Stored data
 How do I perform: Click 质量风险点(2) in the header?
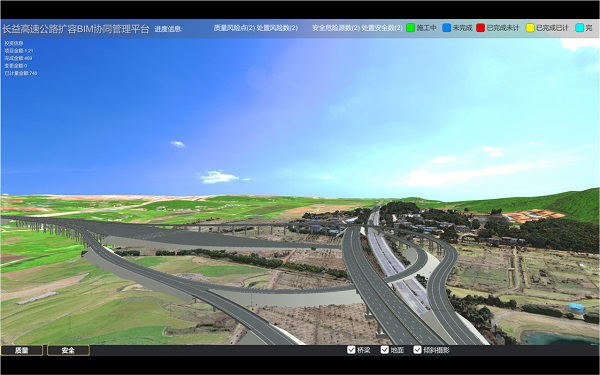point(234,28)
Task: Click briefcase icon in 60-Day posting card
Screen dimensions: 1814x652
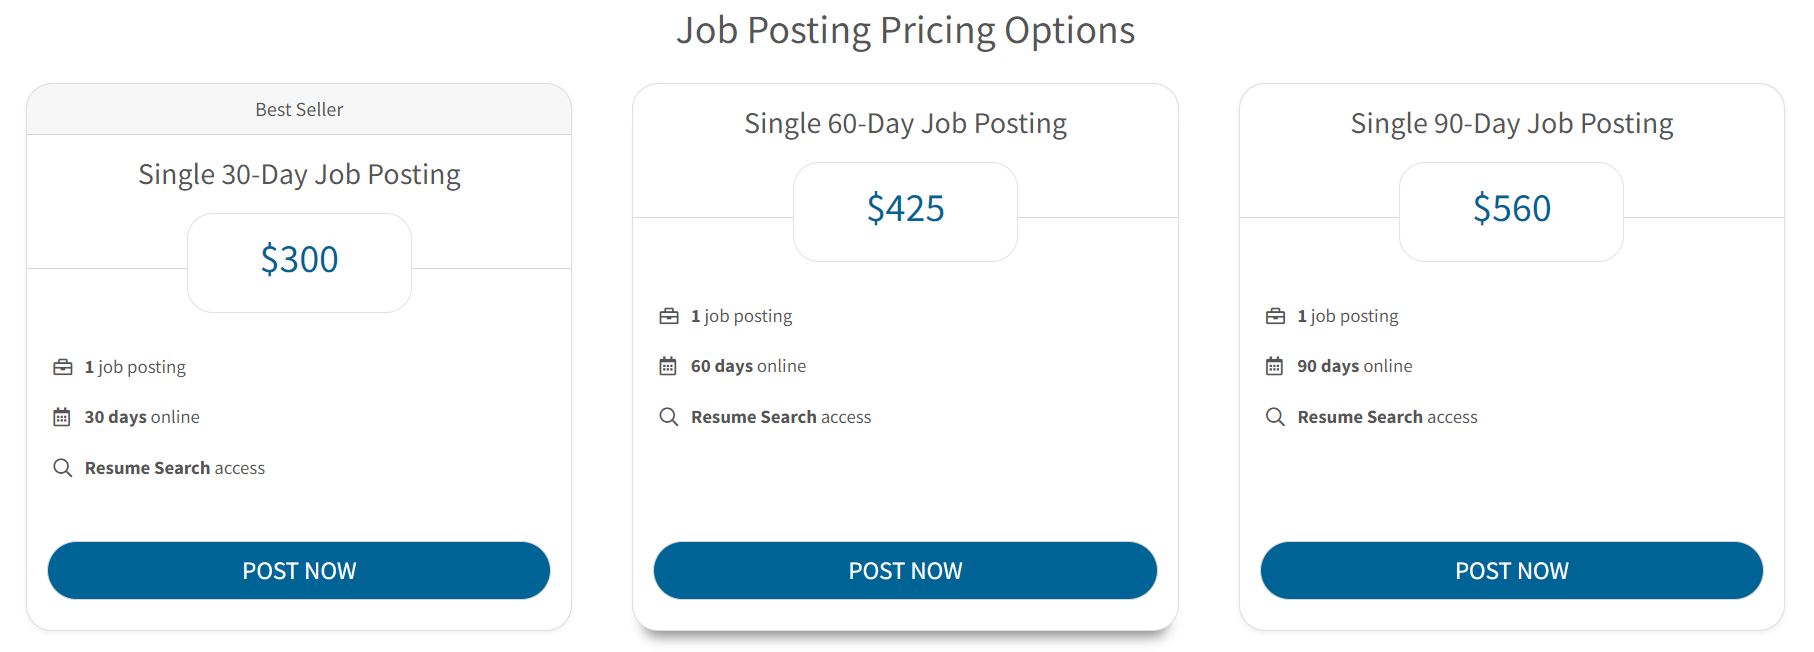Action: click(669, 316)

Exercise aim - Exactly retype each record above, dropping images.

Output of the exercise -
 How do I perform: Click 质量风险点(2) in the header?
point(234,28)
Task: Click briefcase icon in 60-Day posting card
Screen dimensions: 1814x652
Action: click(669, 316)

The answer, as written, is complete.